Natural selection becomes on the phenotypic level. Also, remember that the phenotype is the results of the interaction between genotype and environment. It means , for various environments, one gene can give different trait values at the phenotypic level.
Variation exists within all populations of organisms. This happens partly because random mutations arise within the genome of a private organism, and their offspring can inherit such mutations. Throughout the lives of the individuals, their genomes interact with their environments to cause variations in traits. The environment of a genome includes the biology within the cell, other cells, other individuals, populations, species, also because of the abiotic environment.
Because individuals with certain variants of the trait tend to survive and reproduce quite well with other less successful variants, the population evolves.
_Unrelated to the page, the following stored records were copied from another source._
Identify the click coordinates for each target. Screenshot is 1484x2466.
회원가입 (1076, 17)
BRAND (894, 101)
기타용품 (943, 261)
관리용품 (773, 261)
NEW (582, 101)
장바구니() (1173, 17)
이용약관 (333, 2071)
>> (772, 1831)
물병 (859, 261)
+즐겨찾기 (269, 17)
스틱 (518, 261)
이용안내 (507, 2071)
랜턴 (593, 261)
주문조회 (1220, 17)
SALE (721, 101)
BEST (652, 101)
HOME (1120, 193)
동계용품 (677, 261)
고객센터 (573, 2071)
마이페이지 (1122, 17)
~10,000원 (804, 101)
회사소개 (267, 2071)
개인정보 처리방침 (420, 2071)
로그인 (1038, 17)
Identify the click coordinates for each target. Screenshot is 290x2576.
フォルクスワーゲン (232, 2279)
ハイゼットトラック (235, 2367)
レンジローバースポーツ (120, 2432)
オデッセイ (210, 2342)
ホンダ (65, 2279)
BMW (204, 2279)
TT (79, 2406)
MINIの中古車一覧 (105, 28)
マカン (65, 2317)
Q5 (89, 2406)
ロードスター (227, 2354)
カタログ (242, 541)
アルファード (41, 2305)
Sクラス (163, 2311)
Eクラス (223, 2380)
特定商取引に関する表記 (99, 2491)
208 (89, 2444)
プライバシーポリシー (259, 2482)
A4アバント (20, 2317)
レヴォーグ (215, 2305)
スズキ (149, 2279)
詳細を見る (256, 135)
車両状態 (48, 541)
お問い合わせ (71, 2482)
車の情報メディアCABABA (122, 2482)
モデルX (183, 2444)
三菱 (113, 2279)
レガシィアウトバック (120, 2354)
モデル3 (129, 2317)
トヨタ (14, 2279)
Other factors affecting reproductive success include sexual selection (now often included in natural selection) and fecundity selection.

Note:
Survival is the differential survival and reproduction of people thanks to differences in phenotype. It's a key mechanism of evolution, the change within the heritable traits characteristic of a population over generations. Darwin popularised the term "natural selection", contrasting it with artificial selection, which in his view is intentional, whereas survival isn't.